简短任务 1: 把下面这篇计数三角形题解中从“dp[i][j] += dp[i”一直到“i = 0; i < m; i++)”的部分原样抄写出来。

题目链接:12075 - Counting Triangles
题意:求n * m矩形内,最多能组成几个三角形
这题和UVA 1393类似,把总情况扣去三点共线情况,那么问题转化为求三点共线的情况,对于两点,求他们的gcd - 1,得到的就是他们之间有多少个点,那么情况数就能够求了,然后还是利用容斥原理去计数,然后累加出答案
代码:
#include <stdio.h>
#include <string.h>
#include <algorithm>
using namespace std;
const int N = 1005;
long long n, m, dp[N][N];
int cas;
long long gcd(long long a, long long b) {
if (b == 0) return a;
return gcd(b, a % b);
}
void init() {
cas = 0;
for (int i = 2; i <= 1000; i++)
for (int j = 2; j <= 1000; j++)
dp[i][j] = dp[i - 1][j] + dp[i][j - 1] - dp[i - 1][j - 1] + gcd(i, j) - 1;
for (int i = 2; i <= 1000; i++)
for (int j = 2; j <= 1000; j++)
dp[i][j] += dp[i - 1][j] + dp[i][j - 1] - dp[i - 1][j - 1];
}
long long C(long long n, long long m) {
if (m > n) return 0;
m = min(m, n - m);
long long ans = 1;
for (long long i = 0; i < m; i++)
ans = ans * (n - i) / (i + 1);
return ans;
}
int main() {
init();
while (~scanf("%lld%lld", &n, &m) && n || m) {
n++; m++;
printf("Case %d: %lld
", ++cas, C(n * m, 3) - n * C(m, 3) - m * C(n, 3) - dp[n - 1][m - 1] * 2);
}
return 0;
}

数据记录:
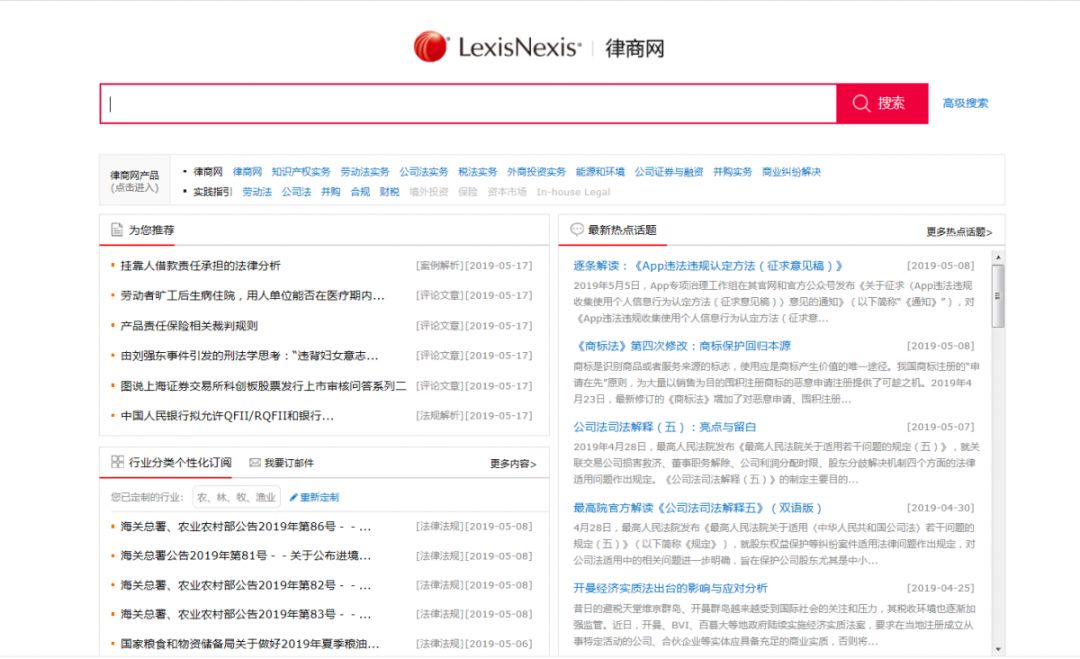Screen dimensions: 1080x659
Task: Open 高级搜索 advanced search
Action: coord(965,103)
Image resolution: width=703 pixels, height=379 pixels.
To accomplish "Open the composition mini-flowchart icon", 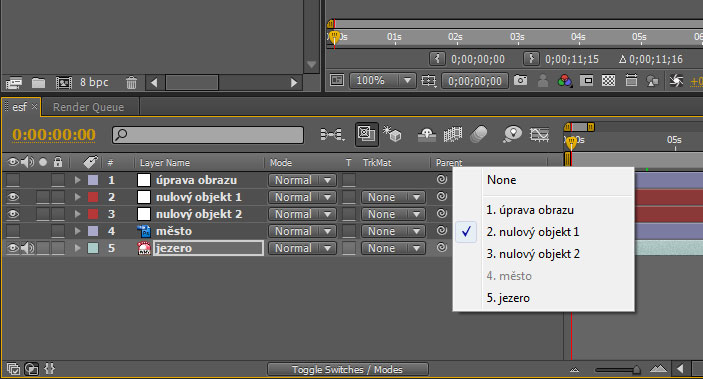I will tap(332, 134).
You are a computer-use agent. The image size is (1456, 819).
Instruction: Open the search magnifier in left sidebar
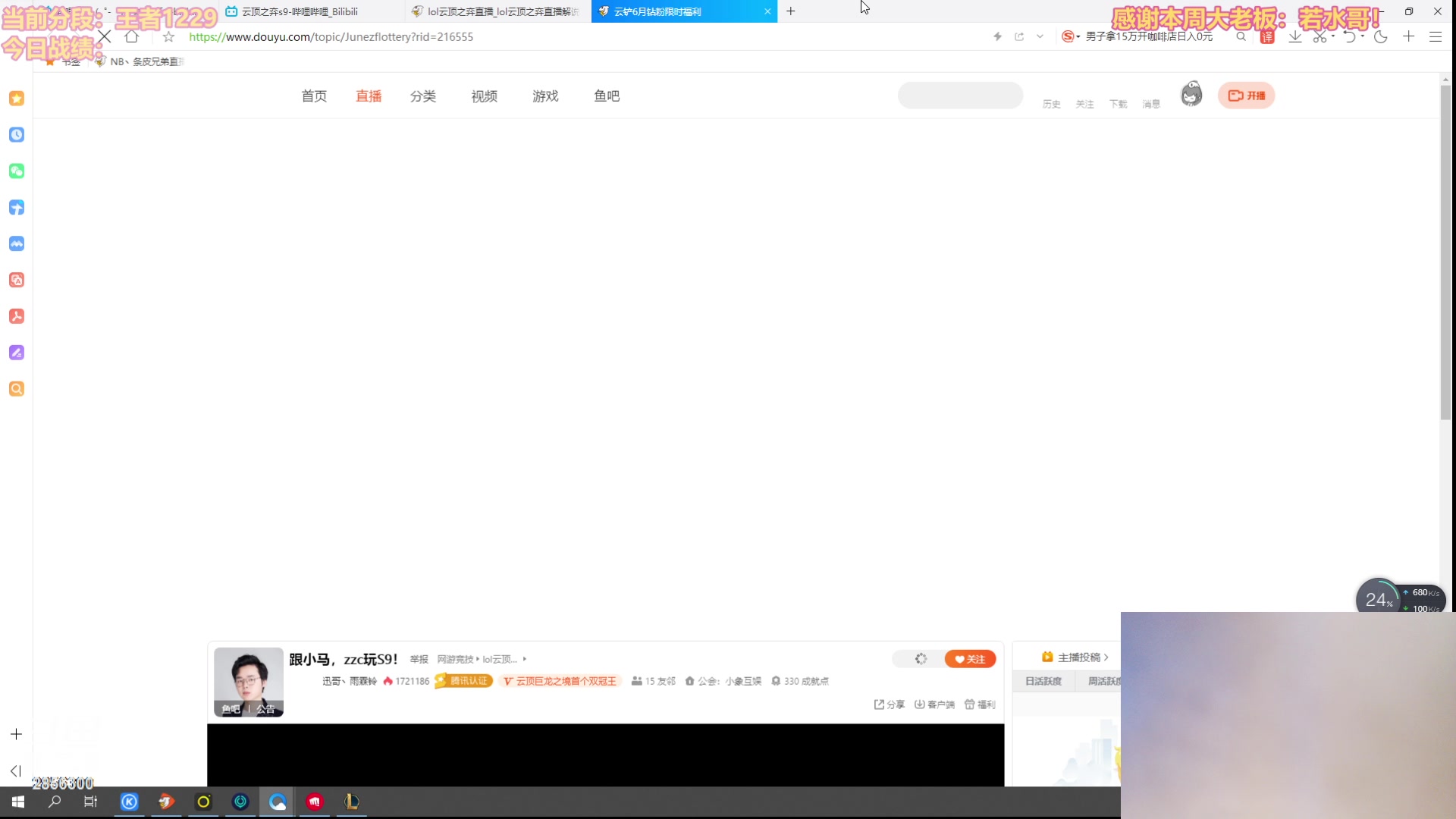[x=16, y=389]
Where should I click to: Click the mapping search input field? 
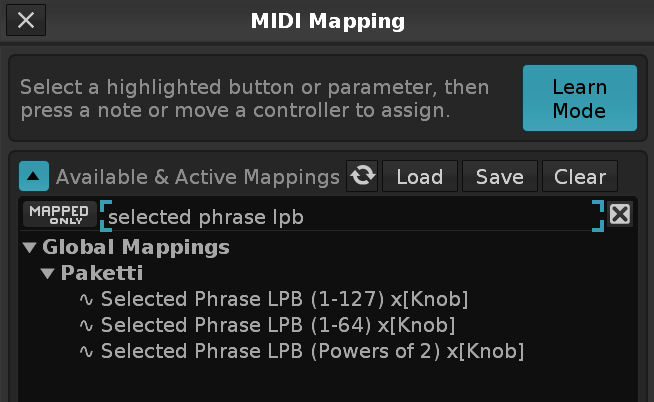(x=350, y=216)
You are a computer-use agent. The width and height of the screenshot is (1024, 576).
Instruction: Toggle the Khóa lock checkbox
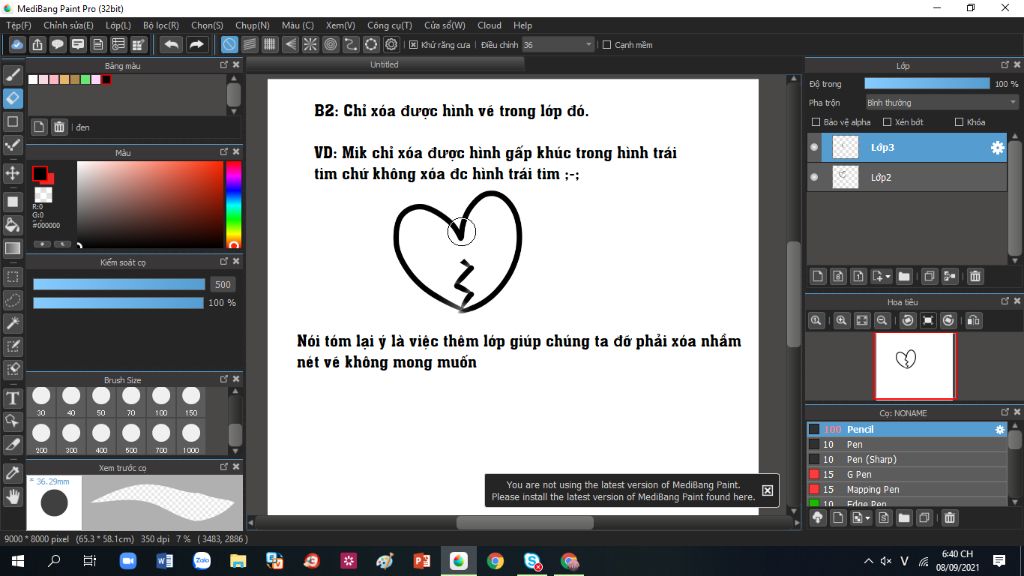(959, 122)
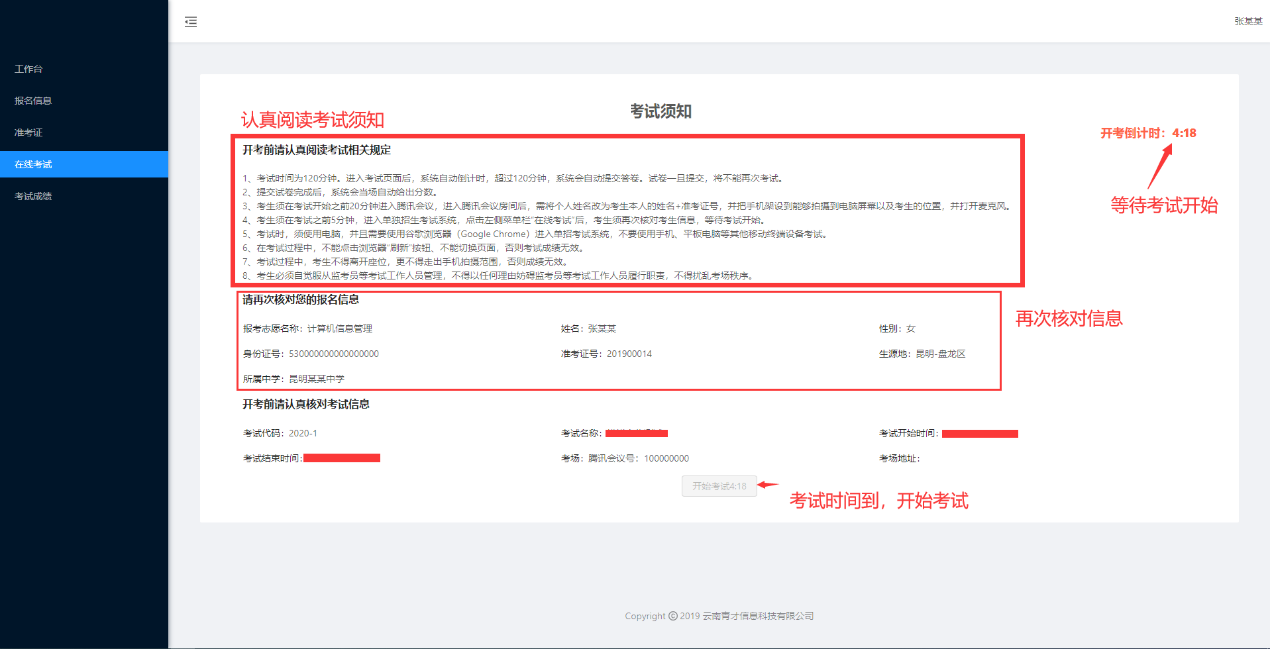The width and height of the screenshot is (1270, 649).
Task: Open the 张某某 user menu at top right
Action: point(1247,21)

简短任务 2: 将记录中从含有“You are a computer-use agent. The width”的那一行起、一直到记录末尾的全部内容逐字复述,首尾两行都包括在内。答案里不要放图片。

任务解答 1:
dp[i][j] += dp[i - 1][j] + dp[i][j - 1] - dp[i - 1][j - 1];
}
long long C(long long n, long long m) {
if (m > n) return 0;
m = min(m, n - m);
long long ans = 1;
for (long long i = 0; i < m; i++)

任务解答 2:
You are a computer-use agent. The width and height of the screenshot is (1024, 576).
Instruction: Toggle the Khóa lock checkbox
(959, 122)
The width and height of the screenshot is (1270, 649).
Task: Open the 张某某 user menu at top right
Action: point(1247,21)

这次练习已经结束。